GENEVA, SWITZERLAND – The 3.8 billion pages in English published by Wikipedia will not be accessible Wednesday, the Wikimedia Foundation that runs the site has announced, in protest against pending US legislation that it believes will seriously damage the free Internet. “The blackout is a protest against proposed legislation in the United States—the Stop Online Piracy Act (SOPA) in the US House of Representatives, and the PROTECT IP Act (PIPA) in the US Senate—that, if passed, would seriously damage the free and open Internet, including Wikipedia,” the group says on a web page.
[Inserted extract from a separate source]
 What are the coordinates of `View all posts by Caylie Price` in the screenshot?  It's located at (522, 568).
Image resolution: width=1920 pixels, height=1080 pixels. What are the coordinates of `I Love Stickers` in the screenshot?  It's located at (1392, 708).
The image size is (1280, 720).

The decision was a tough one to make, given Wikipedia’s insistence on remaining neutral about information, it points out. But the largest-ever Wikipedia online discussion, involving some 1,800 “Wikipedians” or volunteer contributors to the site, agreed. Sue Gardner, the foundation’s CEO, writes that “although Wikipedia’s articles are neutral, its existence is not. As Wikimedia Foundation board member Kat Walsh wrote on one of our mailing lists recently,
- We depend on a legal infrastructure that makes it possible for us to operate. And we depend on a legal infrastructure that also allows other sites to host user-contributed material, both information and expression. For the most part, Wikimedia projects are organizing and summarizing and collecting the world’s knowledge. We’re putting it in context, and showing people how to make to sense of it.
- But that knowledge has to be published somewhere for anyone to find and use it. Where it can be censored without due process, it hurts the speaker, the public, and Wikimedia. Where you can only speak if you have sufficient resources to fight legal challenges, or, if your views are pre-approved by someone who does, the same narrow set of ideas already popular will continue to be all anyone has meaningful access to.”